If an anomaly, is it due to the album's price? Its a bit cheaper and a lot longer than most of the MP3 albums on Amazon but its only cheaper by a few bucks. Are Amazon shoppers more likely to be into Nine Inch Nails? Some people are arguing that Nine Inch Nails fans are more likely to spend money on their band's work, rather than download it from a torrent, because they are a loyal fan base, but as a loyal NIN fan I bought my copy from NIN's website, rather than Amazon, when it was announced on their mailing list, so I'm not sure these sales reflect that core fan base.

If this isn't an anomaly, are people seeking out more ambient industrial music in general? Has there been a surge in interest in Square Pusher? Autechre? Logikal? Or is it Trent Reznor's fame that has put this album out in front? Are people snapping up this album not because its the sort of stuff they are really into but because they kind of like NIN and there just isn't anything better out there in 2008?
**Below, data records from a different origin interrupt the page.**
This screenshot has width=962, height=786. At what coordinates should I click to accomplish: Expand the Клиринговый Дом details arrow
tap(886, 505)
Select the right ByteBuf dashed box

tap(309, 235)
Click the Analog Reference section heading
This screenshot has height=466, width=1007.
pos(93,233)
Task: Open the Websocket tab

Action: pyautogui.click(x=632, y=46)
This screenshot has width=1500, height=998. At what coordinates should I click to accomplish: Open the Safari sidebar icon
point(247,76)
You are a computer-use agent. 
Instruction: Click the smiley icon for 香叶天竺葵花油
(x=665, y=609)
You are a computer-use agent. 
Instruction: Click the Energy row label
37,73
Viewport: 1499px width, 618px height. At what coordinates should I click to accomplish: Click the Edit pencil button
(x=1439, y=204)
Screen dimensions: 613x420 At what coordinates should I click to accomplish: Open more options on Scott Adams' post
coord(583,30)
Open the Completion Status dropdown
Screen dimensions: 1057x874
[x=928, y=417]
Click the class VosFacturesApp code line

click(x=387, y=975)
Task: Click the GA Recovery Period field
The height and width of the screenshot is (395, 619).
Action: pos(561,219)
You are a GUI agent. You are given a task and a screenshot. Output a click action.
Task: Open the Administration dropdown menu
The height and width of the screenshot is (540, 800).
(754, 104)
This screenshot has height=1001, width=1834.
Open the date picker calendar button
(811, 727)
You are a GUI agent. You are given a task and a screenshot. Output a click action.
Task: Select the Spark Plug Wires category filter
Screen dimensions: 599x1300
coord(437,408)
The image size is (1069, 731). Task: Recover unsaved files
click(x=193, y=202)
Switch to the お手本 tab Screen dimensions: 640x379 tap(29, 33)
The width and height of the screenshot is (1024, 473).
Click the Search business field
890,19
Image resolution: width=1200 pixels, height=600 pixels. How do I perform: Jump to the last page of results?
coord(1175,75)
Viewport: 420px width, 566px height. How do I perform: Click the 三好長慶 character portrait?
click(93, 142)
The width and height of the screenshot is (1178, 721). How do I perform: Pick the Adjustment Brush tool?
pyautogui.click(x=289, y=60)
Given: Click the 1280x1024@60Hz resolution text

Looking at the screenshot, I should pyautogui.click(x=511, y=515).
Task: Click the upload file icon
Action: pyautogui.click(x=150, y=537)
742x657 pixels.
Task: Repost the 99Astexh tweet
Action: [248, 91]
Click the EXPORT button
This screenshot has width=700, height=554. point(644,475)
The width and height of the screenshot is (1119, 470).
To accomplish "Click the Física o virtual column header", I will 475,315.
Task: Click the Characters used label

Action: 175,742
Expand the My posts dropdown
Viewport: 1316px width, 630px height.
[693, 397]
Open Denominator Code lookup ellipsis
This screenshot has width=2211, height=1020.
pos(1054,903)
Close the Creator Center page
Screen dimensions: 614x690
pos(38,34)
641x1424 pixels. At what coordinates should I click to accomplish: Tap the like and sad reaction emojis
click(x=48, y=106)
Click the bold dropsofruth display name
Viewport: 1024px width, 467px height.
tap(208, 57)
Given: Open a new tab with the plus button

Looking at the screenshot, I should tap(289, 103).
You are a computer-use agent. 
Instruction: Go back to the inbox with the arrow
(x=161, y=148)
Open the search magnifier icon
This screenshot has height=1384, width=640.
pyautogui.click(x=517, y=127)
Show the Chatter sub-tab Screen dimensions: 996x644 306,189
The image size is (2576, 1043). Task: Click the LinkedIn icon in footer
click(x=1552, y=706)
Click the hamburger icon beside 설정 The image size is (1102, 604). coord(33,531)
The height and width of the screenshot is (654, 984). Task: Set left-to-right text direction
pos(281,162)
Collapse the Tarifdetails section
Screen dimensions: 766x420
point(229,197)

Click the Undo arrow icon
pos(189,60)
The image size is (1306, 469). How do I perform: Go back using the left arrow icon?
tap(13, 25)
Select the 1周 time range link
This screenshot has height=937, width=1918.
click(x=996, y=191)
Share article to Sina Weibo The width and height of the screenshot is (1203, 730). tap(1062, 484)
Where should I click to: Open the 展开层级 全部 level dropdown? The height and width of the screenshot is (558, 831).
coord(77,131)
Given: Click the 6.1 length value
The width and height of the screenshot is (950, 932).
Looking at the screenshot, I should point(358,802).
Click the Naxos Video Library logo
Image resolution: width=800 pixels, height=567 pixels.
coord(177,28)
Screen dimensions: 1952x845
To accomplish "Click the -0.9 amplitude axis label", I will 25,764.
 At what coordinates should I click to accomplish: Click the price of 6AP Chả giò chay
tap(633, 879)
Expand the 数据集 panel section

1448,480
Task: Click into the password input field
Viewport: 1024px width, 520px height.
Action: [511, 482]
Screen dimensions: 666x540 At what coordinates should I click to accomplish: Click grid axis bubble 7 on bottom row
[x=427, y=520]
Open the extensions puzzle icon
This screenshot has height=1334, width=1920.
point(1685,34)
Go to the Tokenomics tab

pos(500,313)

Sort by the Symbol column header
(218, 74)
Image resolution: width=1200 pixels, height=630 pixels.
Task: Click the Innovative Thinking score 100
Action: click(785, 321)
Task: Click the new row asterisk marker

I have a deeper worry that I've been mulling over for a few months...

Does the popularity of this sort of music reflect a dark undercurrent in American culture at the dawn of a serious economic cataclysm? I recall feeling that the new Batman movie was, well, a bit too intense. It was, in fact, exactly the Batman movie that I always wanted them to make - serious and complicated, but suddenly it made me uncomfortable to find THAT movie as THE summer blockbuster... I looked around myself in the theater and I thought "they've gone too far... these people aren't supposed to be into this kind of stuff."

The counter culture is supposed to be dark, brooding, complicated, and intellectually obtuse. Normal people should be downloading Pop Tarts and watching Indiana Jones. When they turn to this kind of thing instead, in huge numbers, what does it mean? What makes for a cool anti-fashion on the fringes is positively disturbing when it goes mainstream. What are we becoming?